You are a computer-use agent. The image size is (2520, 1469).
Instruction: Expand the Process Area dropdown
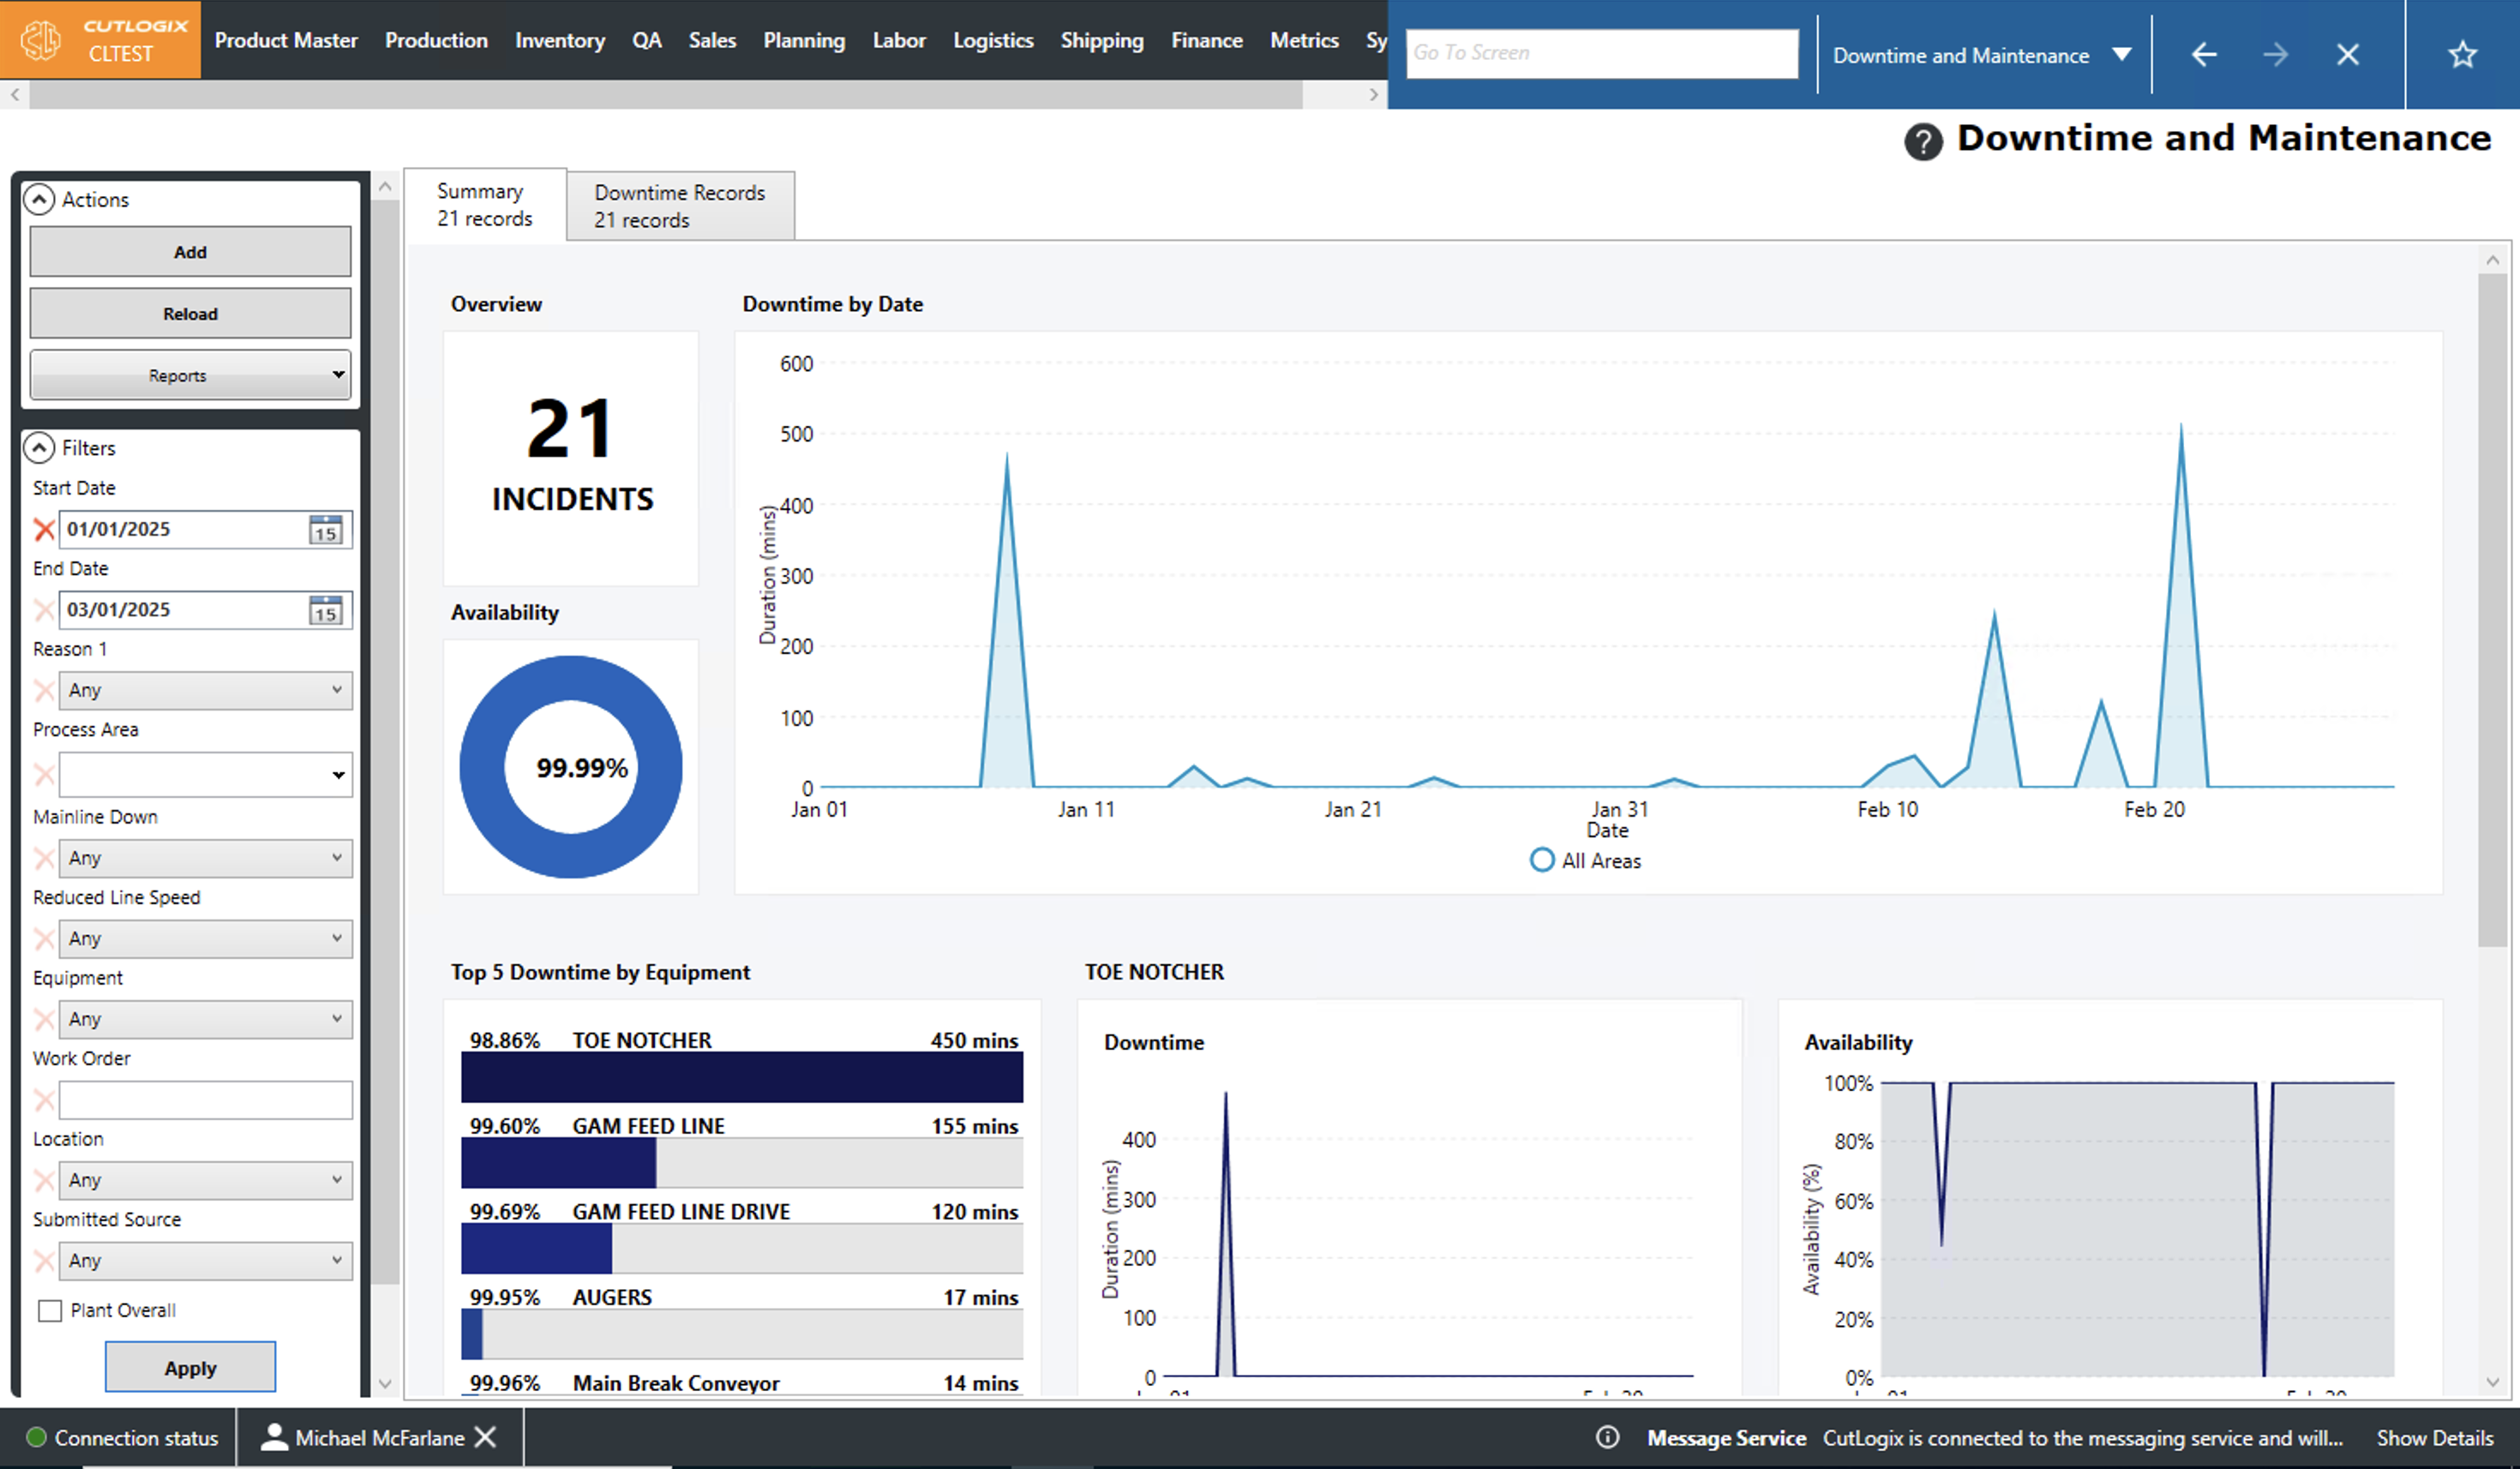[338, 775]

---

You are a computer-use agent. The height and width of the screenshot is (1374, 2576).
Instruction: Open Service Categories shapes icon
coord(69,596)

→ **ASSIGNED TASK**
How many lines of the entries hold the word "computer"? Respond with the number alone.

→ **OUTPUT FOR THIS EXERCISE**
2